/POPDx

Python implementation of POPDx - Predictions for unseen, rare, and common labels.

Primary LanguagePython

POPDx: An Automated Framework for Patient Phenotyping across 392,246 Individuals in the UK Biobank Study

POPDx (Population-based Objective Phenotyping by Deep Extrapolation) is a bilinear machine learning framework for simultaneous multi-phenotype recognition. For additional information, please refer to our manuscript, available at https://academic.oup.com/jamia/advance-article/doi/10.1093/jamia/ocac226/6873915.

To cite:
Yang, Lu, Sheng Wang, and Russ B. Altman. "POPDx: an automated framework for patient phenotyping across 392 246 individuals in the UK Biobank study." Journal of the American Medical Informatics Association 30.2 (2023): 245-255.

Tools for UK Biobank

Please stay tuned.

Installation

Please clone our github repository as follows:

git clone https://github.com/luyang-ai4med/POPDx.git

Dependencies

POPDx is developed in Python 3. We provide the conda environment containing the necessary dependencies. For your experiments, we suggest using a single GPU (e.g. NVIDIA Tesla V100 SXM2 16 GB).

conda env create -f popdx.yml
conda activate popdx

Label embeddings

Please refer to the sample notebook for generating the ICD-10/Phecode embeddings. https://github.com/luyang-ai4med/POPDx/blob/2035055b9b7d530634cb34d99b4f500c54c5fb06/code/create_label_embeddings.ipynb#L1-L6

POPDx training

POPDx can be explored and run through the command lines as follows:

python code/POPDx_train.py -h
python code/POPDx_train.py -d './save/POPDx_train' 

Additional parameters can be defined by the user.

The script to train POPDx. 
Please specify the train/val datasets path in the python script.

optional arguments:
  -h, --help            show this help message and exit
  -d SAVE_DIR, --save_dir SAVE_DIR
                        The folder to save the trained POPDx model e.g.

* Tasks *
(a) According to the POPDx page, which GPU is given as an example of the single GPU suggested for experiments?
(b) From the POPDx page, print the stretch from "Installation" through "SXM2 16 GB)." without any changes.

* Source information *
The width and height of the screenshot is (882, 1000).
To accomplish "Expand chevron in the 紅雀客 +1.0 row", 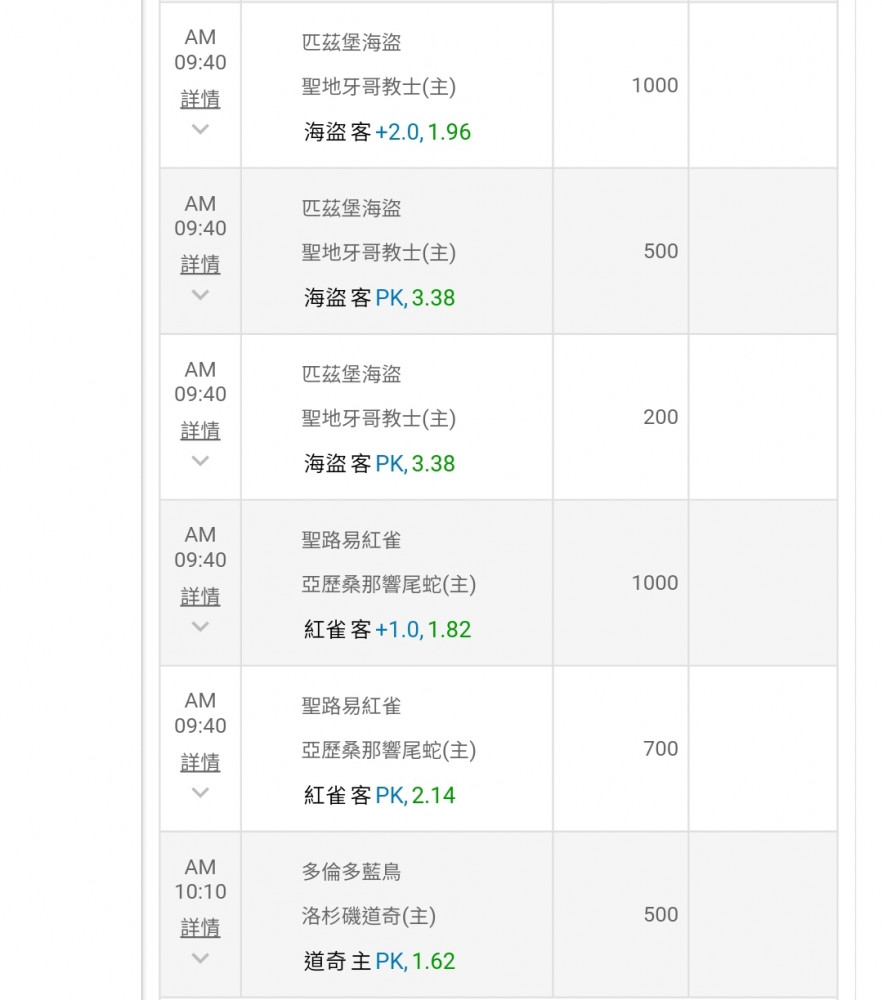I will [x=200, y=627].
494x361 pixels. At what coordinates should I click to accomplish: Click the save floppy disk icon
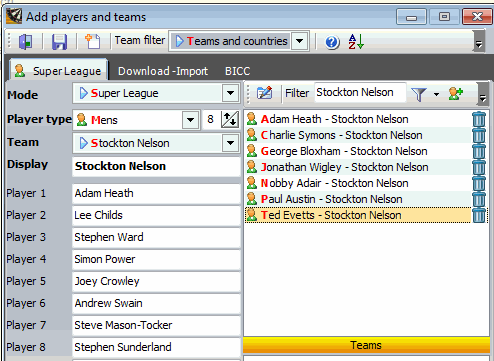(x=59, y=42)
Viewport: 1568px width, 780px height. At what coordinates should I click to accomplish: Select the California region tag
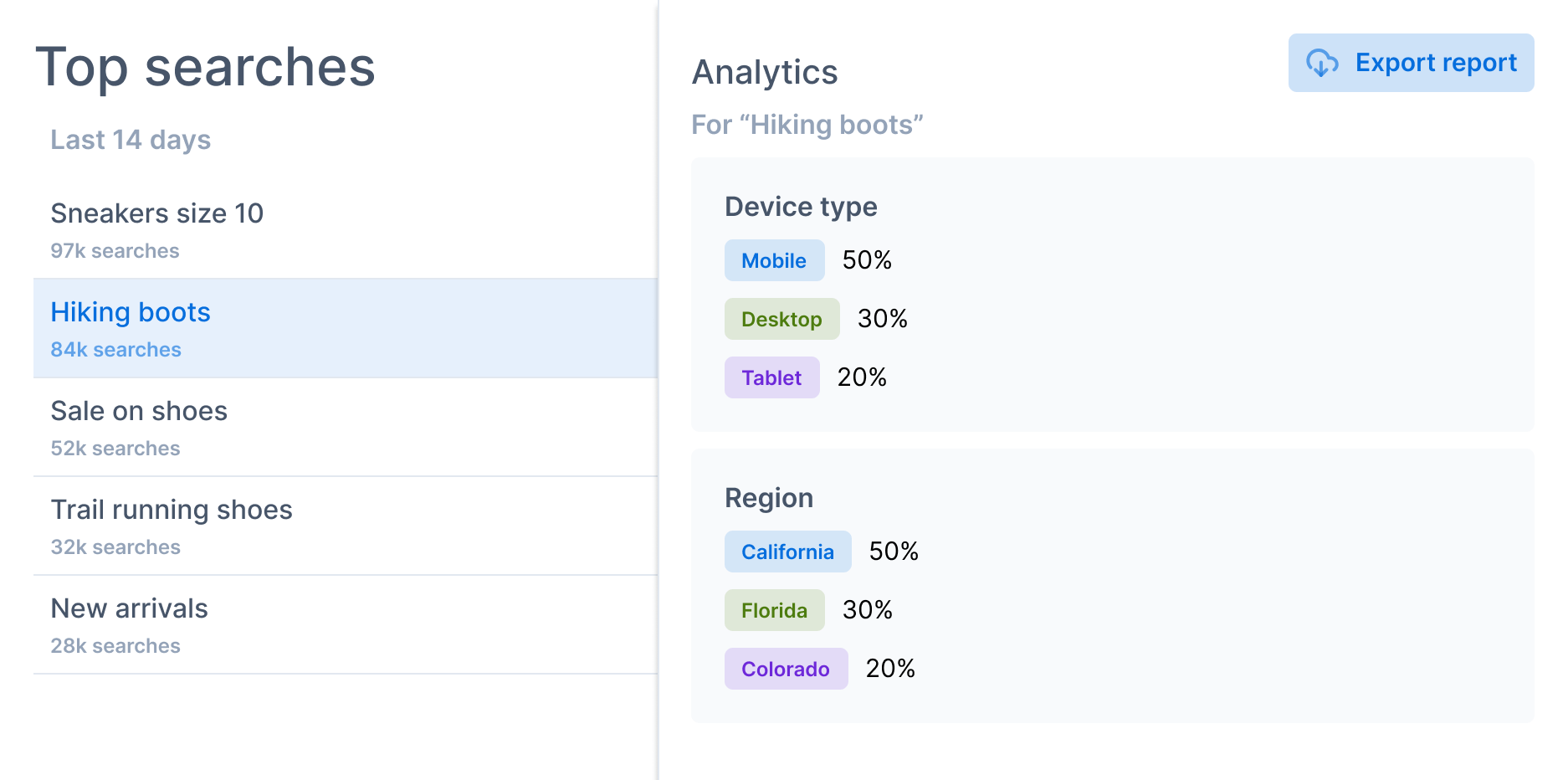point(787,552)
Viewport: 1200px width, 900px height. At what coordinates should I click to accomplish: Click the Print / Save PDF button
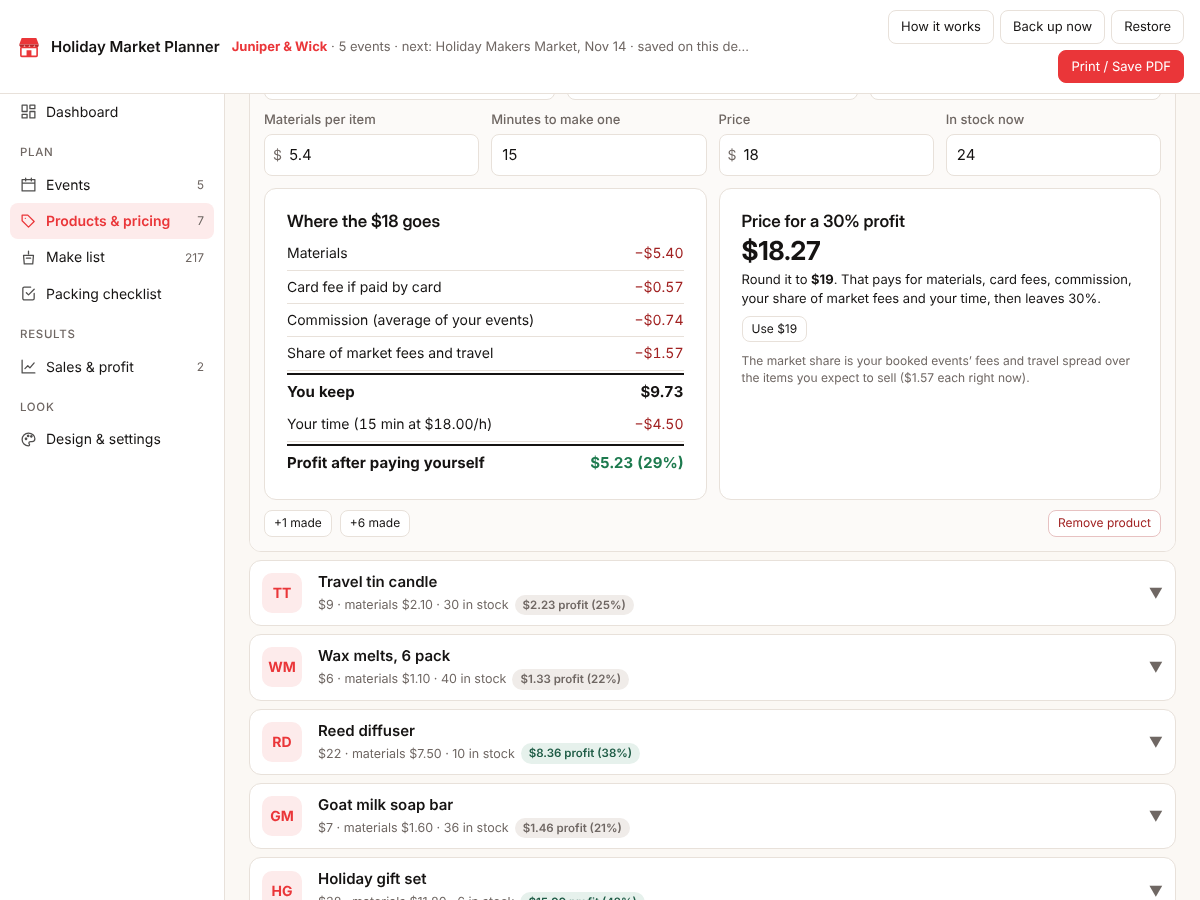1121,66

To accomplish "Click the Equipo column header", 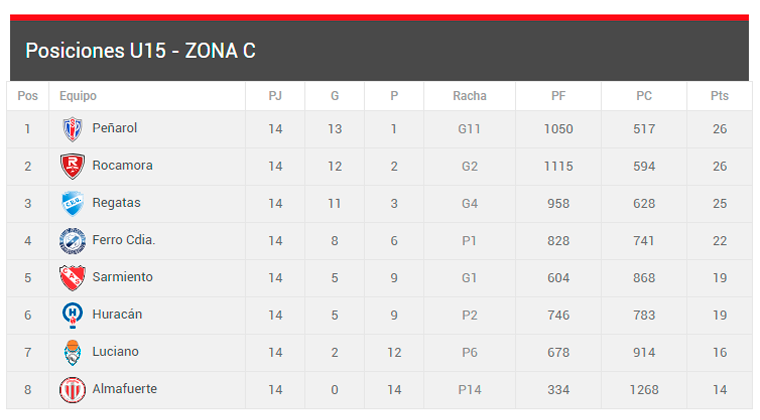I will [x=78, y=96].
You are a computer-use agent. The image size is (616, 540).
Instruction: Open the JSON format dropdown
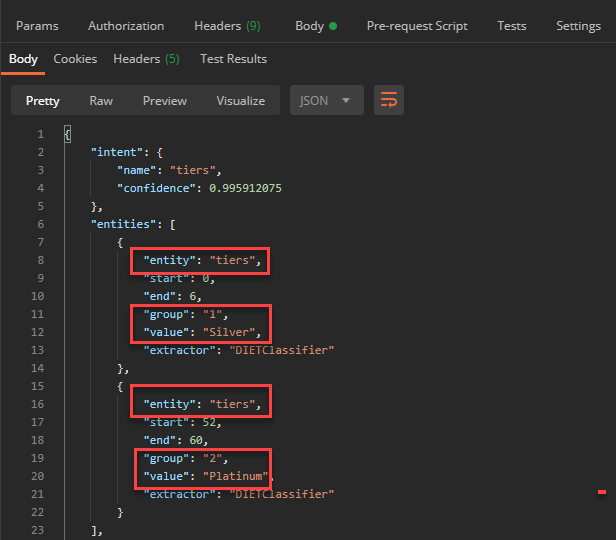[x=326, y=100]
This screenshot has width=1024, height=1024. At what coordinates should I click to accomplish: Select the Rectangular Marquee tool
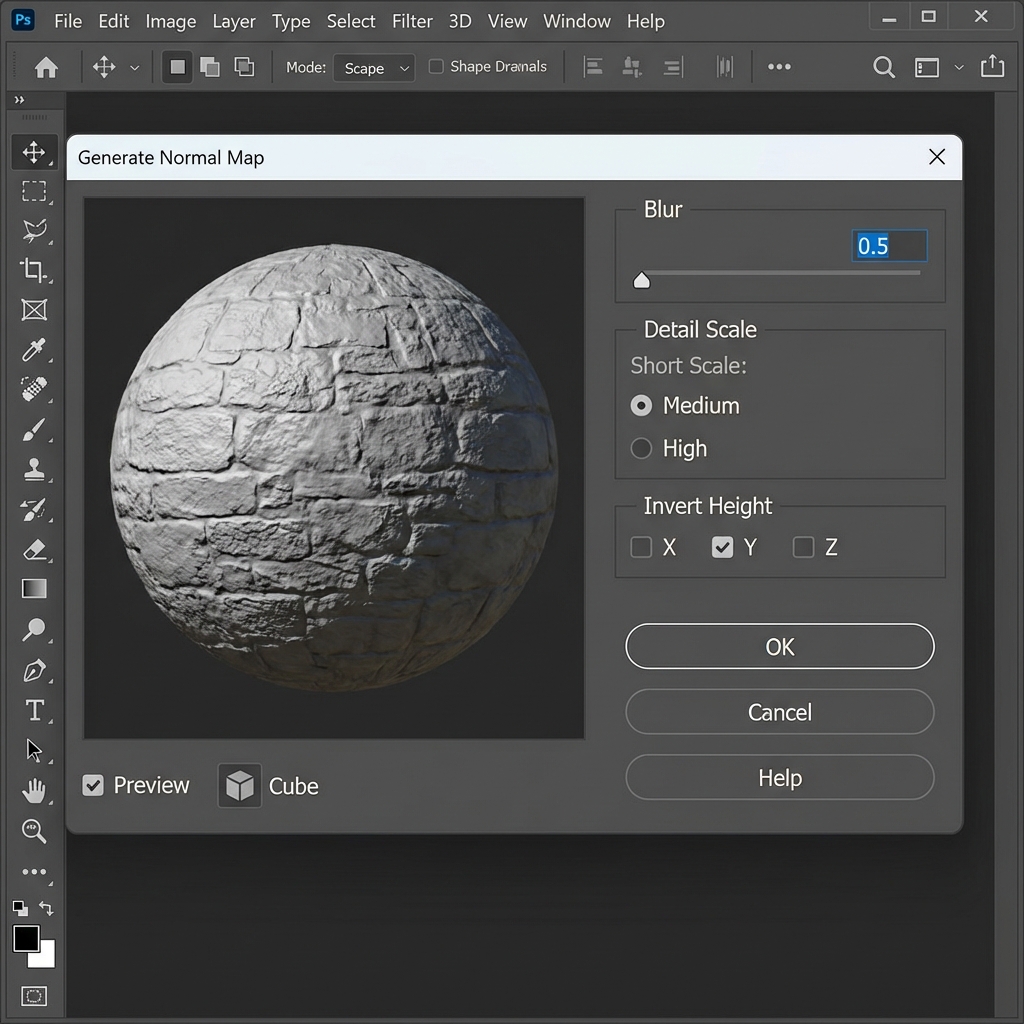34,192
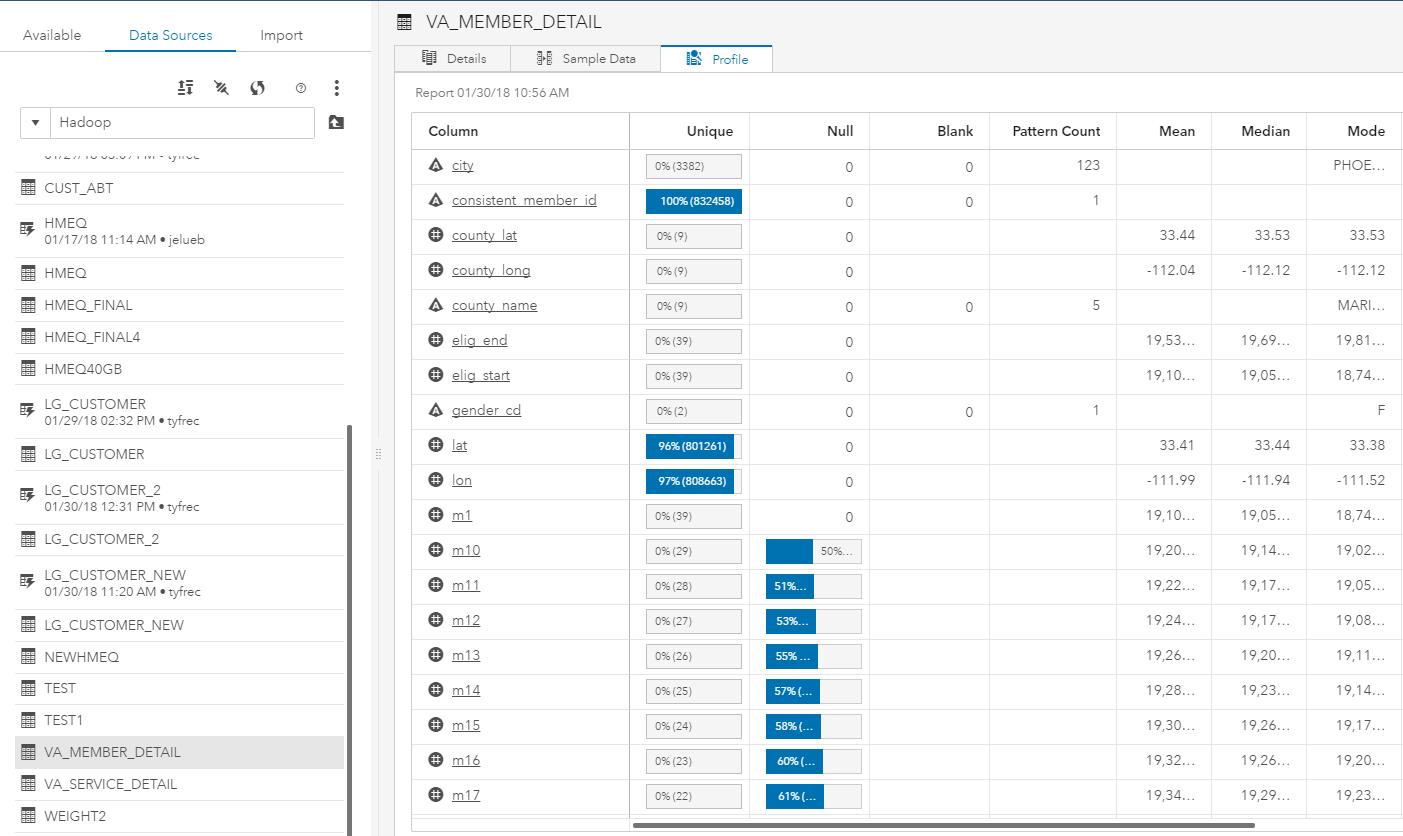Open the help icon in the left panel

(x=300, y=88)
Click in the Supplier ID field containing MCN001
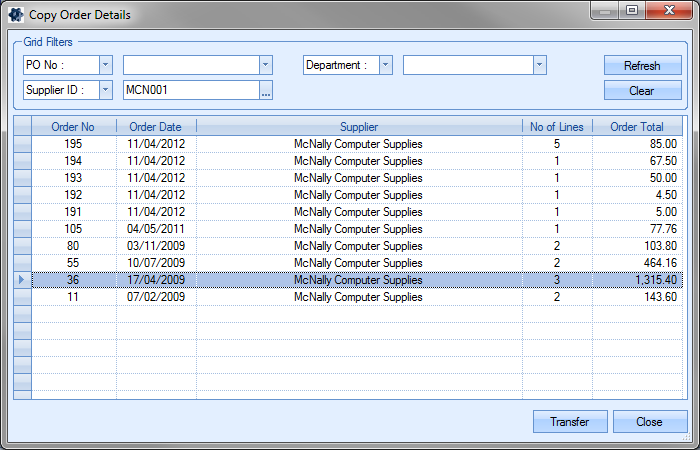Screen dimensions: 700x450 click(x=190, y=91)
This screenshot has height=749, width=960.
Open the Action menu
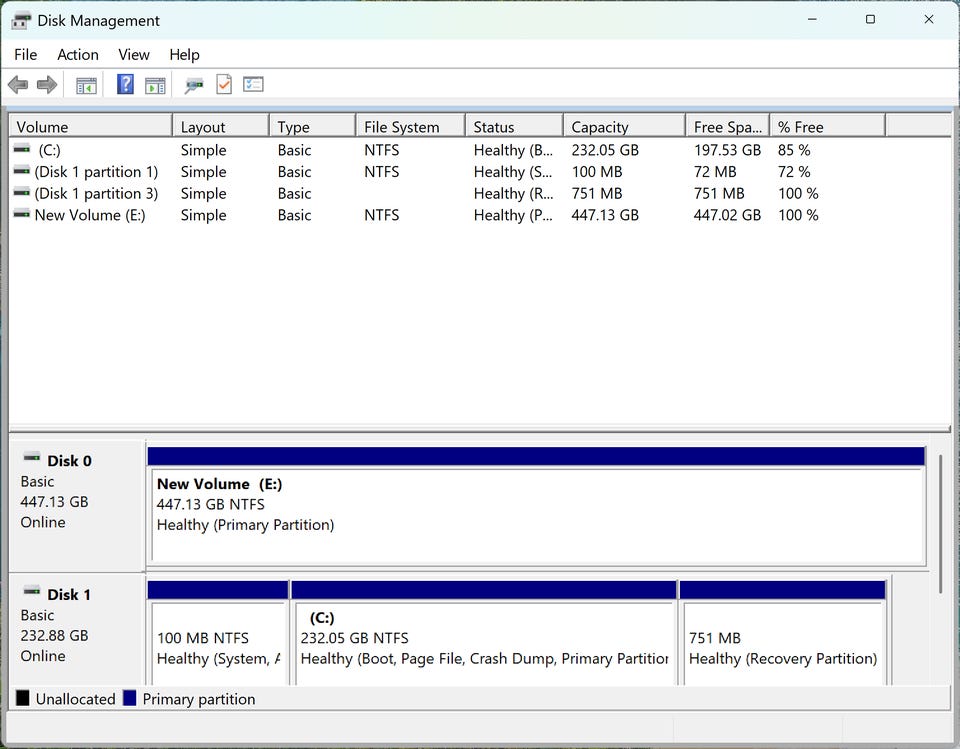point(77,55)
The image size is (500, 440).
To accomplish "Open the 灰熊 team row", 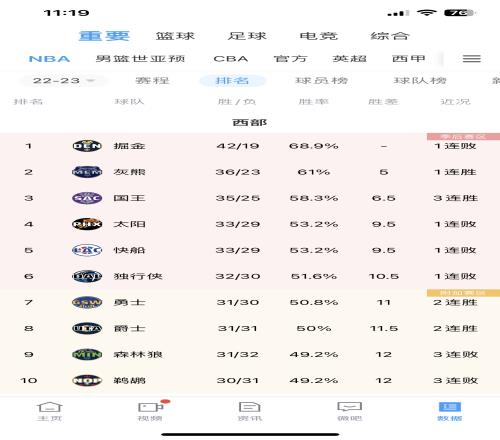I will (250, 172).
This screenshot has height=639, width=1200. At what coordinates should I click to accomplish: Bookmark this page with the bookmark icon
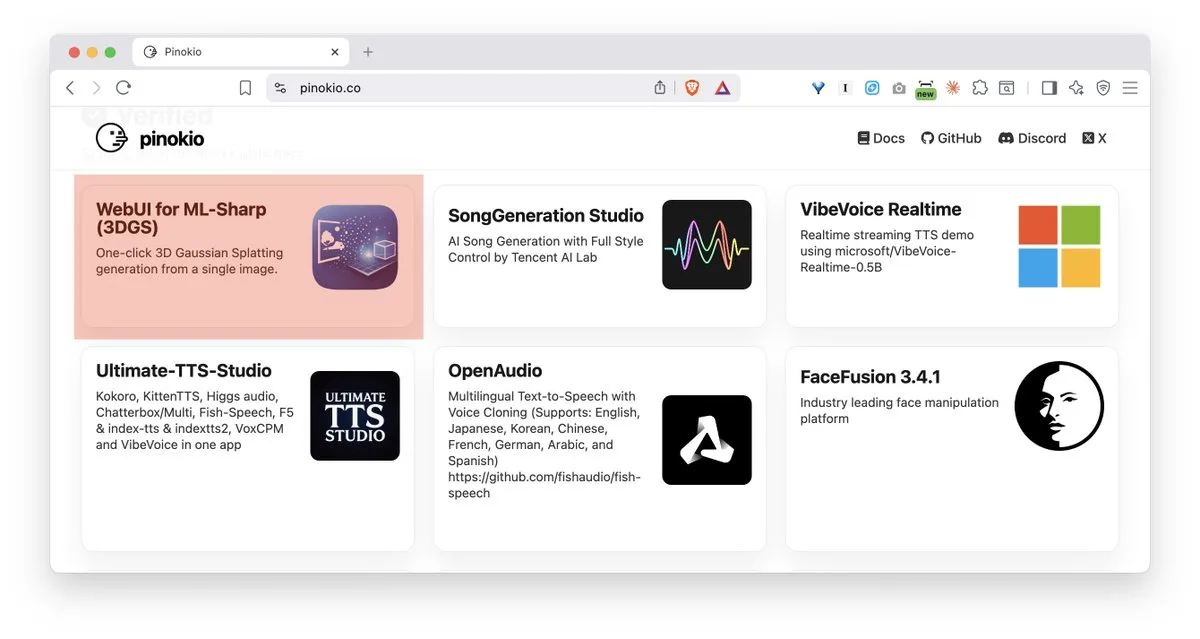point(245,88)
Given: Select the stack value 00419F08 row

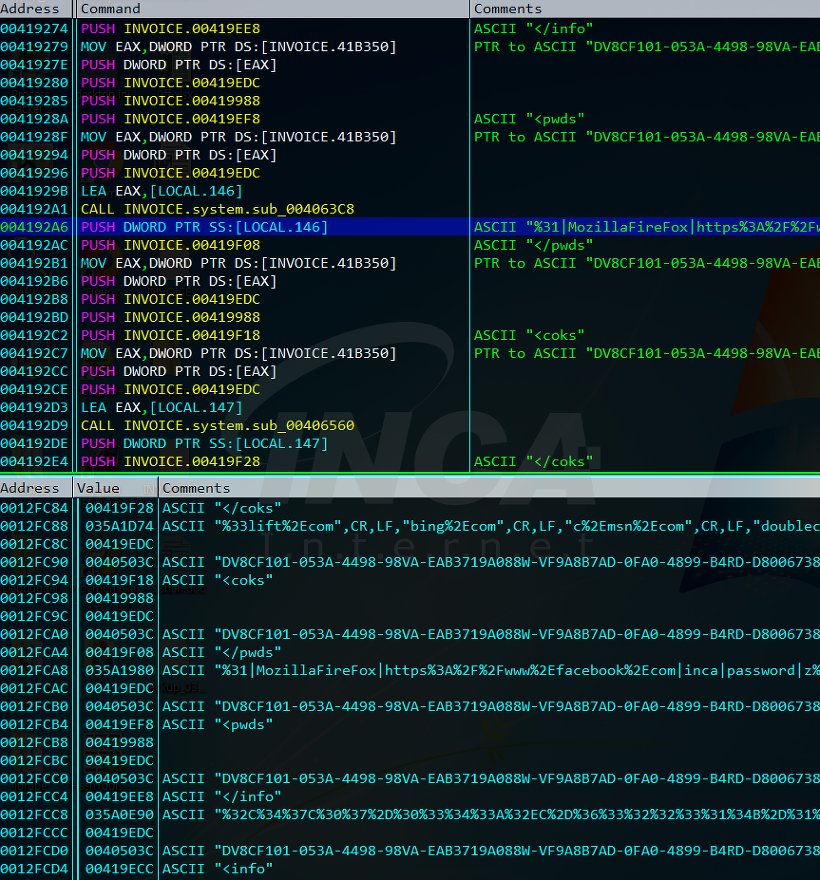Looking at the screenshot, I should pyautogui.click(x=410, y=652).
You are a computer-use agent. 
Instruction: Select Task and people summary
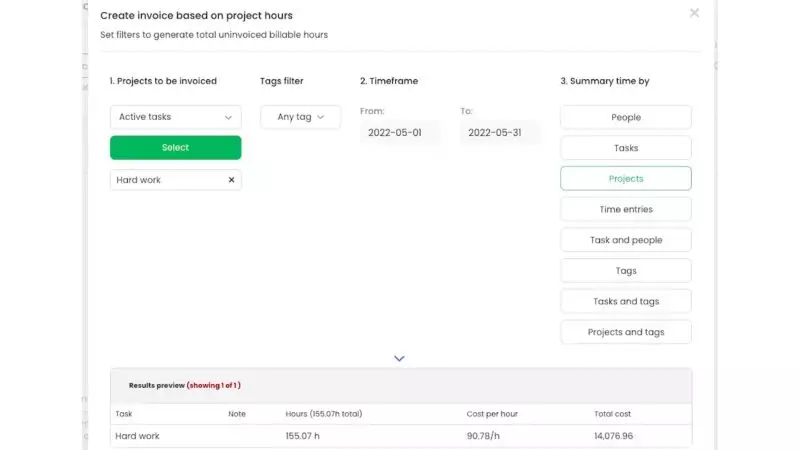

* Task-by-task outputs *
(a) NVIDIA Tesla V100 SXM2 16 GB.

(b)
Installation

Please clone our github repository as follows:

git clone https://github.com/luyang-ai4med/POPDx.git

Dependencies

POPDx is developed in Python 3. We provide the conda environment containing the necessary dependencies. For your experiments, we suggest using a single GPU (e.g. NVIDIA Tesla V100 SXM2 16 GB).